WHAT YOU WILL DO:
Your answer should be every line below that includes the word "named".

┌─ PROVIDED DATA

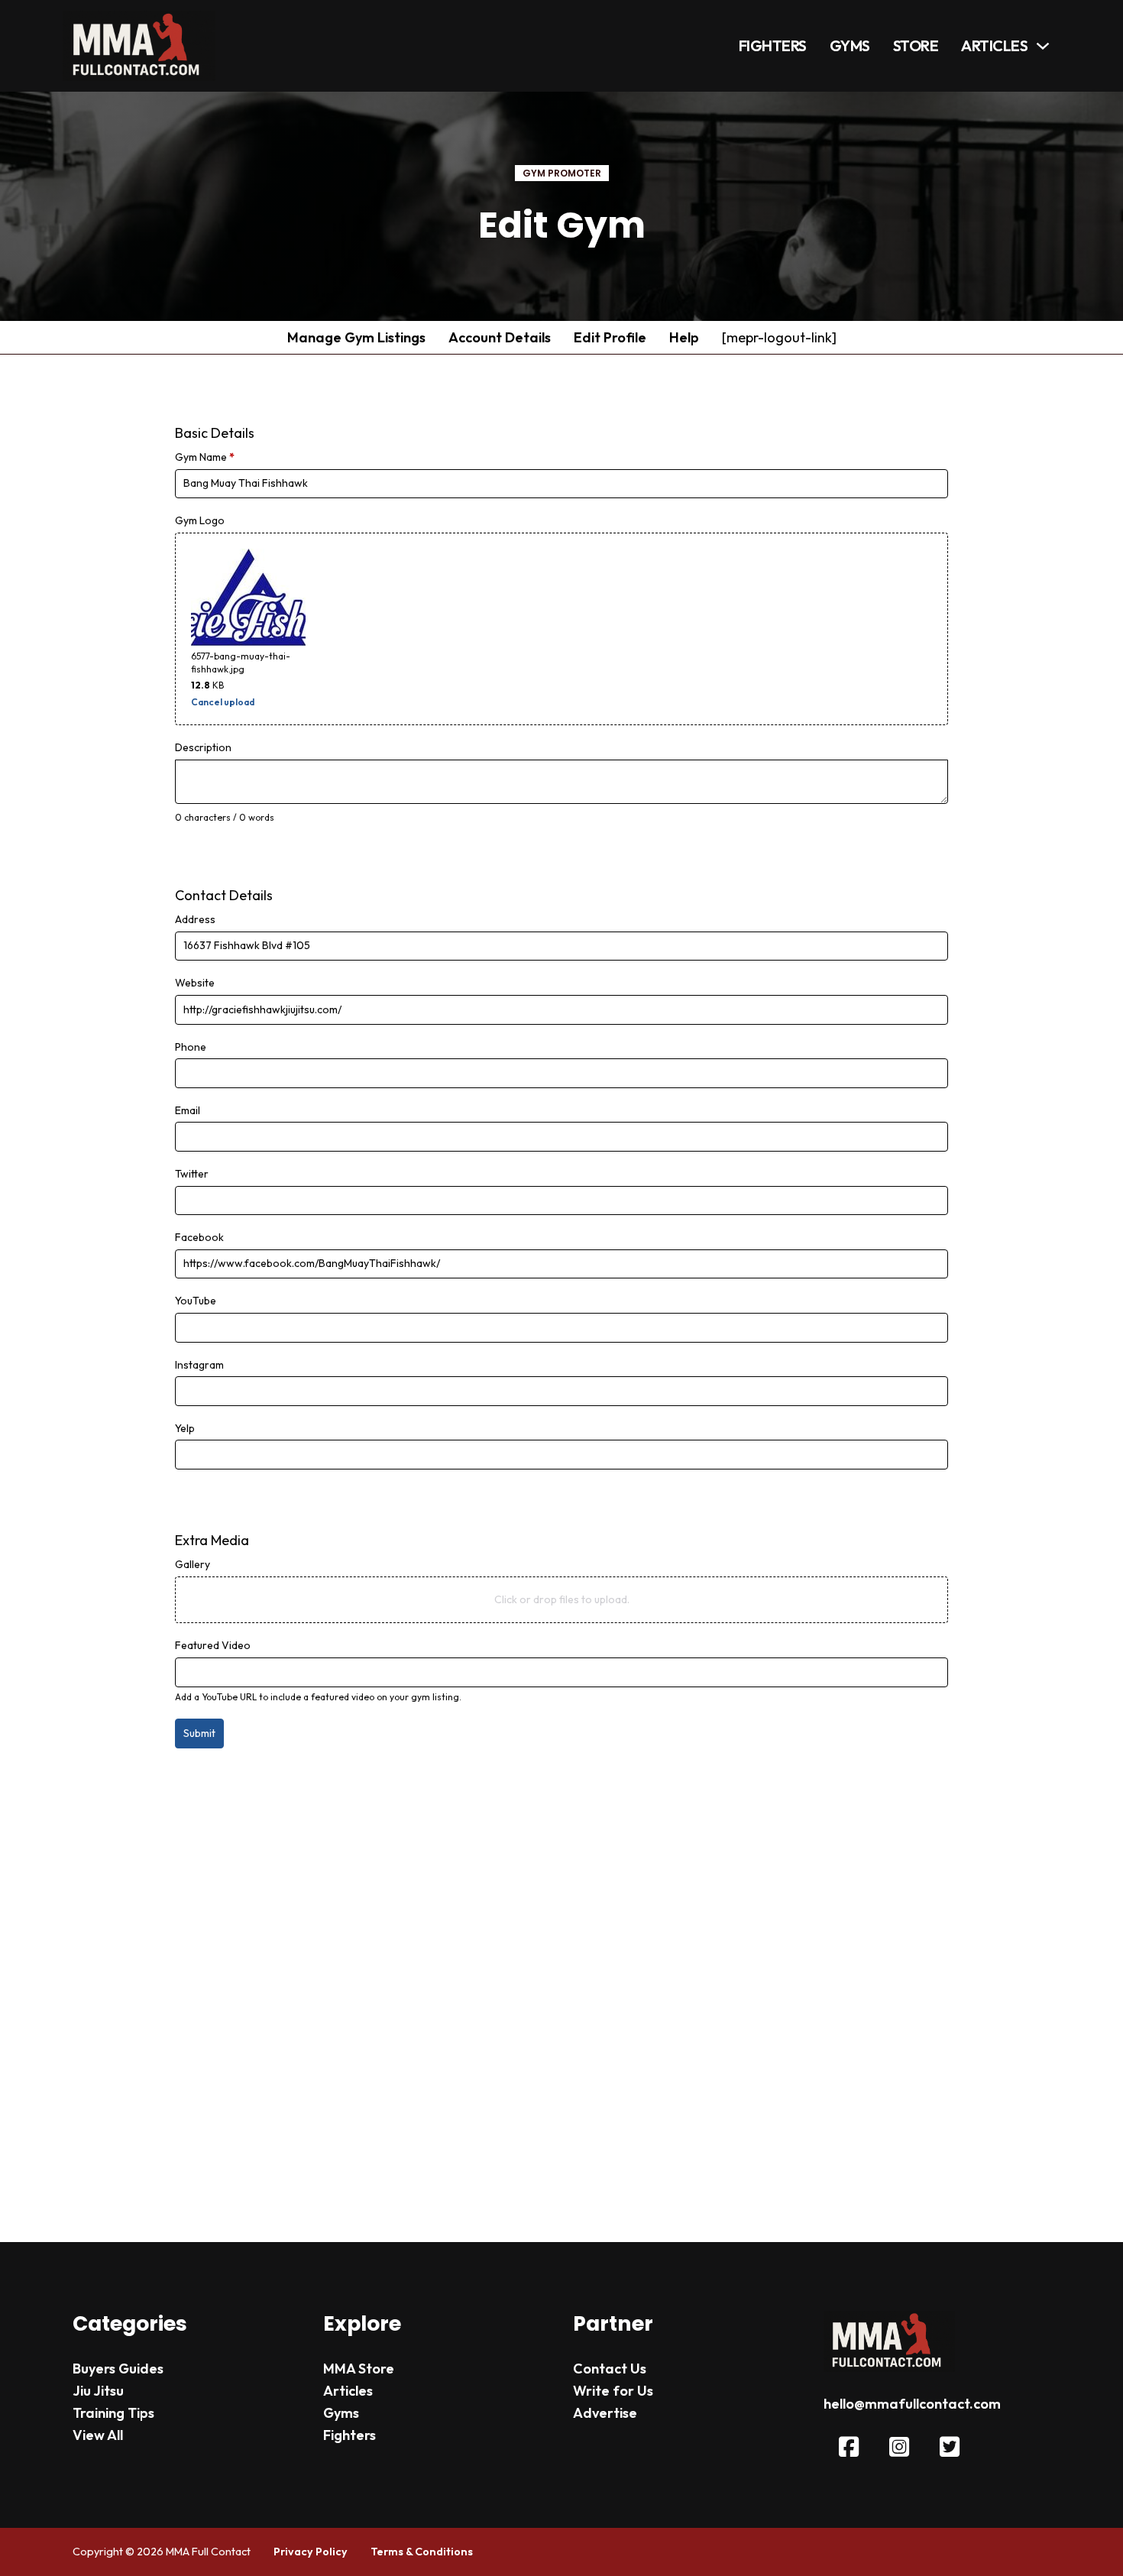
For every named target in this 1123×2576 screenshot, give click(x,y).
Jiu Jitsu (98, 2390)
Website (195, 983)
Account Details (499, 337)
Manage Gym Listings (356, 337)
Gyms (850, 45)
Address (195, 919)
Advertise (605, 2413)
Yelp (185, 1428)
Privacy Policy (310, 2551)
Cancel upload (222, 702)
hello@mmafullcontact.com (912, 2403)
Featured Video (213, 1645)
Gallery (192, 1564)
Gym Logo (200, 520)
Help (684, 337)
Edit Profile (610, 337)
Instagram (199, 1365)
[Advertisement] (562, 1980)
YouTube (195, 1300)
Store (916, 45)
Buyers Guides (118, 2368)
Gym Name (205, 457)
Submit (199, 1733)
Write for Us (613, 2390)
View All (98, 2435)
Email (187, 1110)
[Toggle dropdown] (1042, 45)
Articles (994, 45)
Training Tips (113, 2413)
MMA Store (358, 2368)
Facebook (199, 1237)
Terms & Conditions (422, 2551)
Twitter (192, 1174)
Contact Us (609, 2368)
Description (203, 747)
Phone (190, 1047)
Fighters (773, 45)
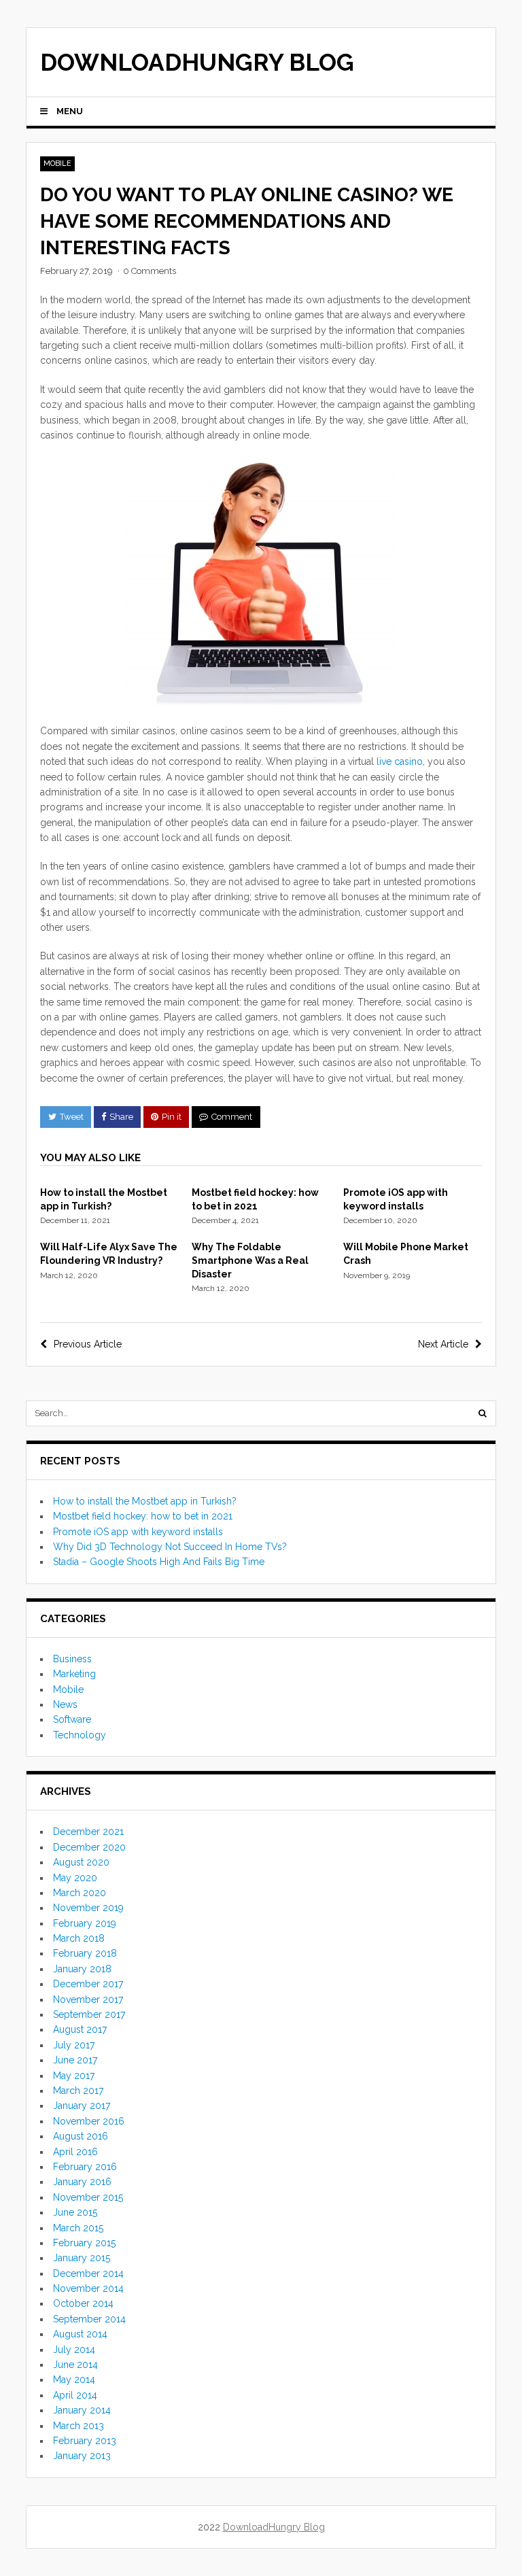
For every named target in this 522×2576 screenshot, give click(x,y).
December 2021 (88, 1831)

└─

TASK OUTPUT:
For every named target in this 1123×2576 screenshot, give click(x,y).
For every named target in this 522×2576 screenshot, give click(x,y).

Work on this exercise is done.